Constantin Suysken

Constantin Suysken
Constantin Suysken. Abbildung in den Acta Sanctorum, Oktober, 4. Band

Constantin Suysken (* 1714 in Herzogenbusch; † 1771) war ein Jesuit und Bollandist aus Nordbrabant. Er arbeitete 25 Jahre an den Acta Sanctorum und schrieb für das Heiligenkompendium etwa 130 Artikel.

Leben

Constantin Suysken wurde als Sohn reicher katholischer Eltern in Herzogenbusch geboren. Da es dort keine katholische Schule gab, wurde er 1725 nach Roermond auf das dortige Jesuitenkolleg geschickt, wo er die Humaniora lernte. 1731 wechselte er zum Studium der Philosophie nach Douai, noch im gleichen Jahr trat er jedoch als Novize in das Jesuitenkolleg in Mecheln ein.

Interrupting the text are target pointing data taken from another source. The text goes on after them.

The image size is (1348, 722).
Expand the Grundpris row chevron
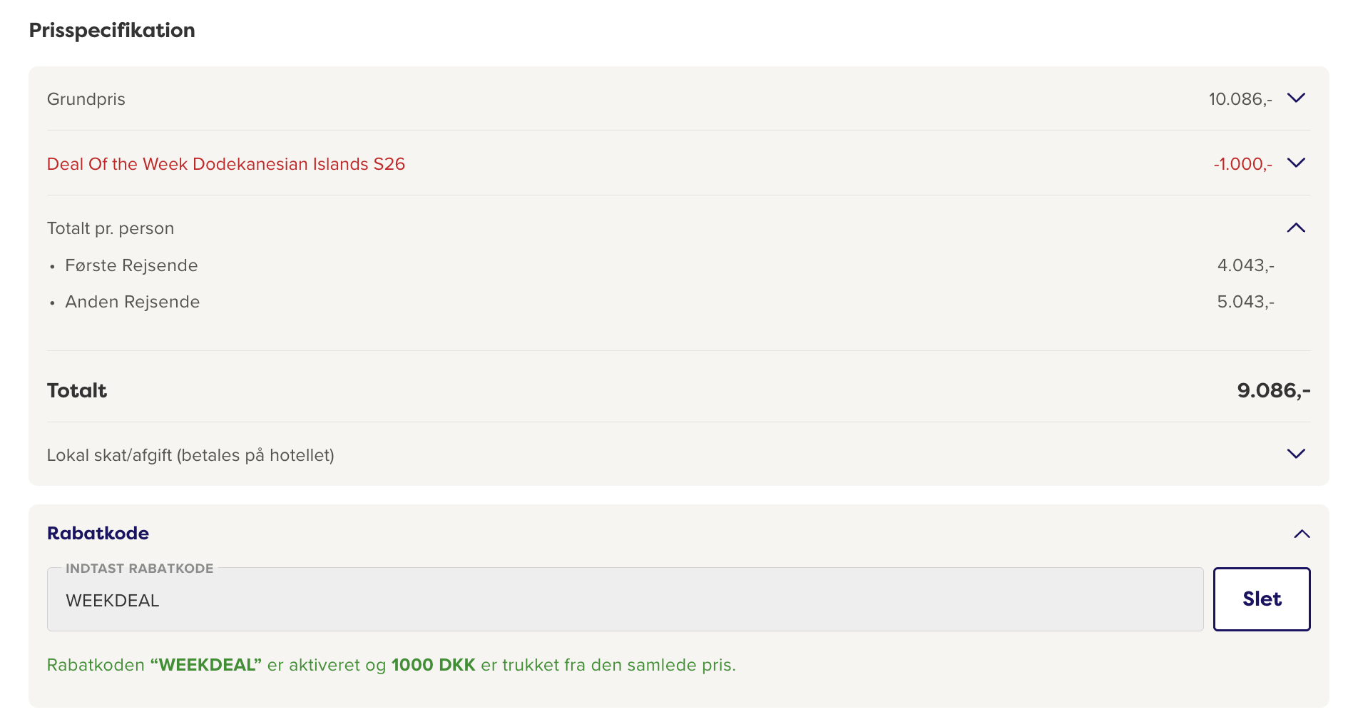click(x=1296, y=98)
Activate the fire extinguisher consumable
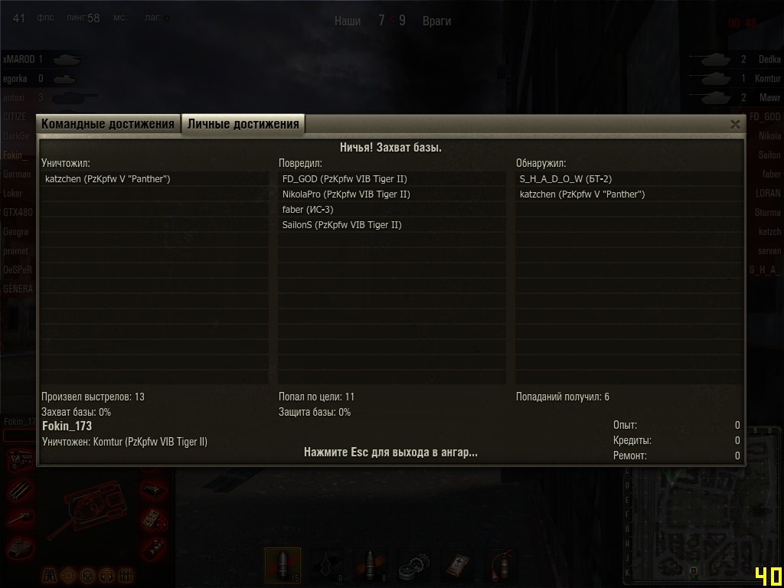The height and width of the screenshot is (588, 784). point(501,565)
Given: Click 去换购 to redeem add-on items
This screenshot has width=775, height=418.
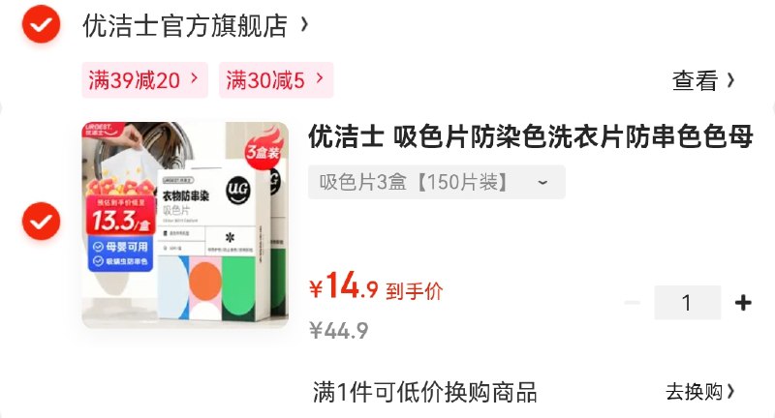Looking at the screenshot, I should [x=700, y=392].
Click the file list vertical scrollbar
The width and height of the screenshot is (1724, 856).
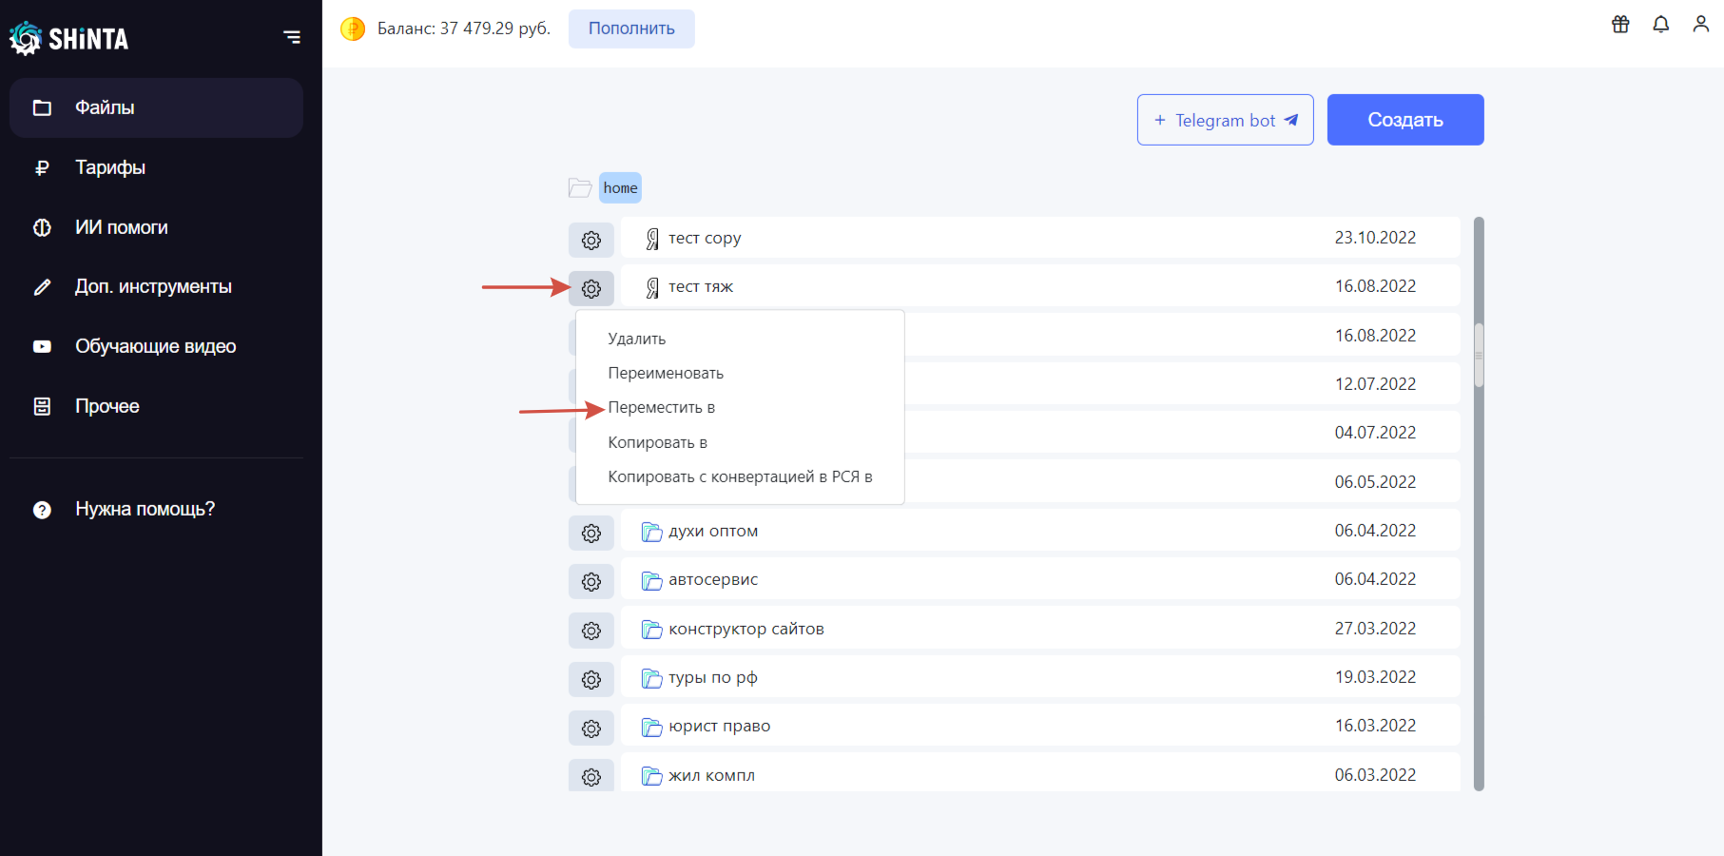click(1479, 504)
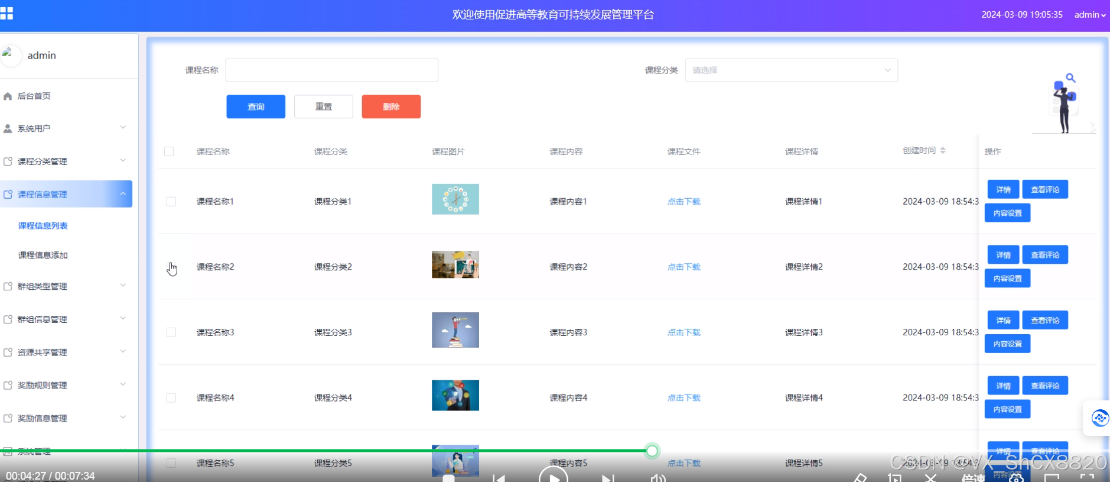The image size is (1110, 482).
Task: Click the grid menu icon in header
Action: tap(6, 13)
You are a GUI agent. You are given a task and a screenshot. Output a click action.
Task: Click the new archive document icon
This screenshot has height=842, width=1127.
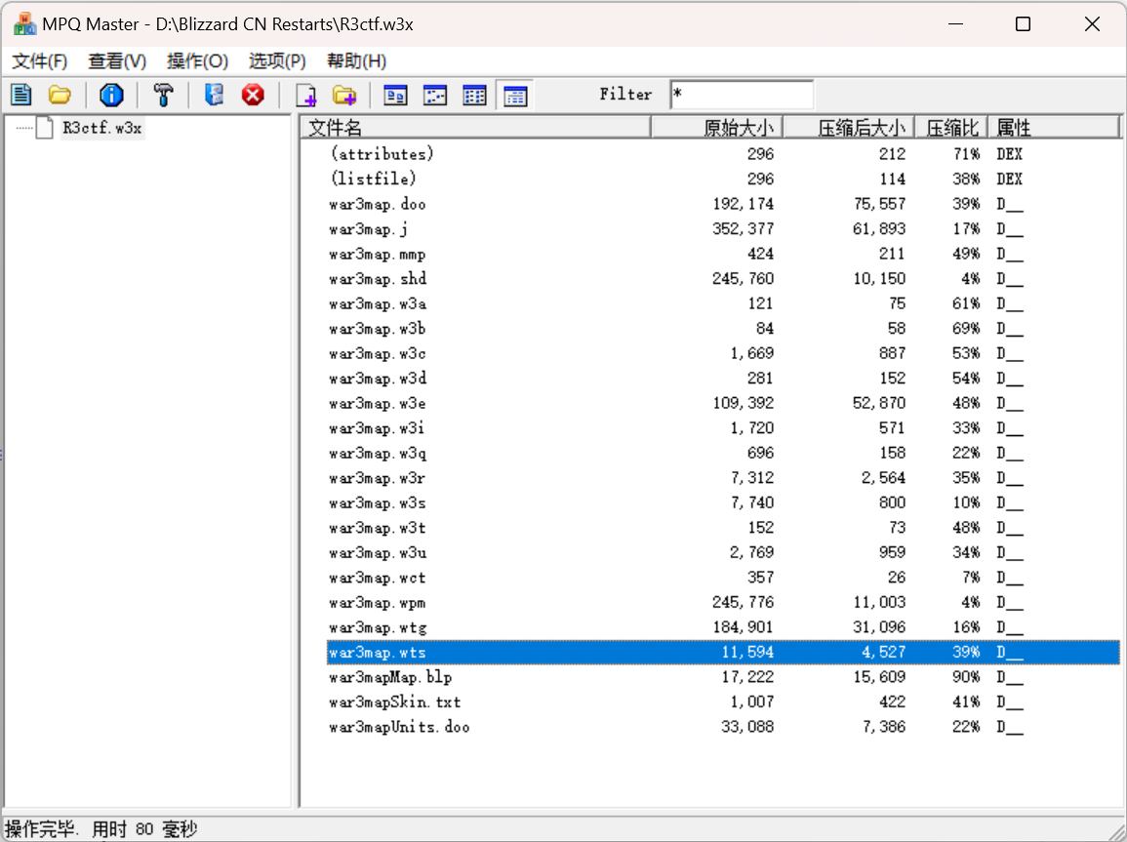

Nach dem Ende des Noviziats wurde er 1734 nach Hall im Hennegau geschickt, um die Humaniora zu wiederholen. Ab 1735 studierte er in Antwerpen Physik. Hier war er nach seinem Abschluss fünf Jahre lang als Lehrer tätig. Anschließend absolvierte er ein vierjähriges Theologiestudium in Löwen. 1745 wurde er nach Antwerpen zurückgerufen und legte die dritte Probe in Lier ab. 1748 folgte die Profeß.

Bereits 1745 wurde er in die Gesellschaft der Bollandisten berufen, für die er fortan 25 Jahre lang arbeitete. 1769 erkrankte Constantin Suysken an einem Steinleiden. Später kam ein Tumor und Wassersucht hinzu. Er starb 1771.

Werk

Pater Suysken bearbeitete etwa 130 Artikel für die Acta Sanctorum in den Monaten September und Oktober. Von ihm stammen unter anderem:

Pater Suysken war außerdem für die Gesamtkonzeption des Werkes verantwortlich und koordinierte die Anordnung der Artikel unter ihre richtigen Gedenktage. Auf ihn gehen die Sach-Register der Acta Sanctorum zurück (Indices historicum, topographicum, onomasticum et moralem). Um seltene Bücher und Handschriften zu sammeln, bereiste er gemeinsam mit Pater Stilting 1752 Frankreich, Italien, Deutschland und Ungarn.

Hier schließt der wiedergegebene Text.